§ Verilen Alıştırma
Yunus Emre üzerine olan metinde "Aslında Yunus Emre, sadece" ifadesinden "zihnine de kazımıştır." ifadesine kadar olan kısmı hiç değiştirmeden kopyalayın.

======== Metin Alıntısı

Aslında Yunus Emre, sadece tasavvufi meseleleri değil, dini ve sosyal hayatın içinde yer alan konuları da açık ve anlaşılır bir üslupla anlatmıştır: ‘Bir kez gönül kırdın ise bu kıldığın namaz değil/Yetmiş iki millet dahi elin yüzün yumaz değil/Cennet cennet dedikleri bir ev ile birkaç huri/İsteyene ver anları, bana seni gerek seni. Mal sahibi mülk sahibi/hani bunun ilk sahibi/Mal da yalan mülk de yalan/Var biraz da sen oyalan’ gibi mısralarla Yunus; yaratılışın gayesini, Allah aşkını ve nihayet dünya malının geçiciliğini okumuş yazmışların yanında halkın zihnine de kazımıştır.

“Coşkun ırmaklar gibi akan şiirler”

================
======== Kaynak Veriler

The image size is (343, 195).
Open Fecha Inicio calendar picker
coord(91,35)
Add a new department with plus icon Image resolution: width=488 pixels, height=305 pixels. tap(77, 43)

================

§ Alıştırma Cevabı
Aslında Yunus Emre, sadece tasavvufi meseleleri değil, dini ve sosyal hayatın içinde yer alan konuları da açık ve anlaşılır bir üslupla anlatmıştır: ‘Bir kez gönül kırdın ise bu kıldığın namaz değil/Yetmiş iki millet dahi elin yüzün yumaz değil/Cennet cennet dedikleri bir ev ile birkaç huri/İsteyene ver anları, bana seni gerek seni. Mal sahibi mülk sahibi/hani bunun ilk sahibi/Mal da yalan mülk de yalan/Var biraz da sen oyalan’ gibi mısralarla Yunus; yaratılışın gayesini, Allah aşkını ve nihayet dünya malının geçiciliğini okumuş yazmışların yanında halkın zihnine de kazımıştır.